> _Data to use_:
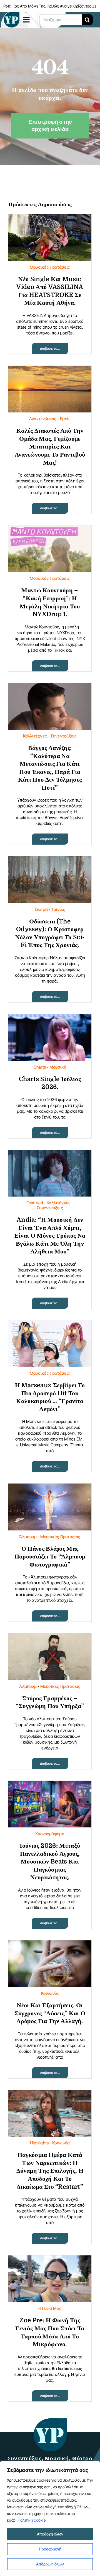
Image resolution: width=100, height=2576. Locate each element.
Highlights (39, 2143)
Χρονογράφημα (49, 1833)
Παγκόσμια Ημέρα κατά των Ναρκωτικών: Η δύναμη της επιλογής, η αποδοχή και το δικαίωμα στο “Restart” (49, 2170)
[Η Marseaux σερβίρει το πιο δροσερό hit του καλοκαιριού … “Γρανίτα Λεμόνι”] (49, 1324)
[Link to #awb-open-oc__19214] (27, 19)
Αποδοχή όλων (50, 2534)
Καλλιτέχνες (35, 736)
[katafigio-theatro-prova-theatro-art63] (50, 2421)
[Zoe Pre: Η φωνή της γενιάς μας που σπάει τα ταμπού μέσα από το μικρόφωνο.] (49, 2260)
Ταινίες (58, 909)
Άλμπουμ (28, 1536)
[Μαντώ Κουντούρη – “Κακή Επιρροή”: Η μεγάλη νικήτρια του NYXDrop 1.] (49, 530)
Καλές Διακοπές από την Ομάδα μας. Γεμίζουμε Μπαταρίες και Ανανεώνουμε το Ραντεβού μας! (50, 446)
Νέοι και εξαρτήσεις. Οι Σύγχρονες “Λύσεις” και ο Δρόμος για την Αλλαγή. (50, 2013)
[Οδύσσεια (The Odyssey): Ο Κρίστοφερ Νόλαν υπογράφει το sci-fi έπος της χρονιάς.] (49, 860)
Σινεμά (41, 909)
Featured (34, 1202)
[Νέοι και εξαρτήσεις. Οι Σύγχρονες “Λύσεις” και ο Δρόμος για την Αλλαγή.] (49, 1945)
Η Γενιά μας (49, 2308)
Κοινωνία (50, 1993)
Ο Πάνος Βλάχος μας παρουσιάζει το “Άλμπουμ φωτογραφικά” (50, 1556)
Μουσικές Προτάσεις (50, 267)
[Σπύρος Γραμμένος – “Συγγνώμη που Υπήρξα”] (49, 1637)
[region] (50, 2518)
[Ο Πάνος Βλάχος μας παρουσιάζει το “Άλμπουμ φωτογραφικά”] (49, 1488)
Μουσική (57, 1067)
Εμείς (65, 418)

> _What you are asked to do_:
An exact copy of the listing is required, with every image removed.

> _Task output_:
Image resolution: width=100, height=2576. Locate each element.
Highlights (39, 2143)
Χρονογράφημα (49, 1833)
Παγκόσμια Ημέρα κατά των Ναρκωτικών: Η δύναμη της επιλογής, η αποδοχή και το δικαίωμα στο “Restart” (49, 2170)
[Η Marseaux σερβίρει το πιο δροσερό hit του καλοκαιριού … “Γρανίτα Λεμόνι”] (49, 1324)
[Link to #awb-open-oc__19214] (27, 19)
Αποδοχή όλων (50, 2534)
Καλλιτέχνες (35, 736)
[katafigio-theatro-prova-theatro-art63] (50, 2421)
[Zoe Pre: Η φωνή της γενιάς μας που σπάει τα ταμπού μέσα από το μικρόφωνο.] (49, 2260)
Ταινίες (58, 909)
Άλμπουμ (28, 1536)
[Μαντώ Κουντούρη – “Κακή Επιρροή”: Η μεγάλη νικήτρια του NYXDrop 1.] (49, 530)
Καλές Διακοπές από την Ομάδα μας. Γεμίζουμε Μπαταρίες και Ανανεώνουμε το Ραντεβού μας! (50, 446)
Νέοι και εξαρτήσεις. Οι Σύγχρονες “Λύσεις” και ο Δρόμος για την Αλλαγή. (50, 2013)
[Οδύσσεια (The Odyssey): Ο Κρίστοφερ Νόλαν υπογράφει το sci-fi έπος της χρονιάς.] (49, 860)
Σινεμά (41, 909)
Featured (34, 1202)
[Νέοι και εξαρτήσεις. Οι Σύγχρονες “Λύσεις” και ο Δρόμος για την Αλλαγή.] (49, 1945)
Η Γενιά μας (49, 2308)
Κοινωνία (50, 1993)
Ο Πάνος Βλάχος μας παρουσιάζει το “Άλμπουμ φωτογραφικά” (50, 1556)
Μουσικές Προτάσεις (50, 267)
[Σπύρος Γραμμένος – “Συγγνώμη που Υπήρξα”] (49, 1637)
[region] (50, 2518)
[Ο Πάνος Βλάχος μας παρουσιάζει το “Άλμπουμ φωτογραφικά”] (49, 1488)
Μουσική (57, 1067)
Εμείς (65, 418)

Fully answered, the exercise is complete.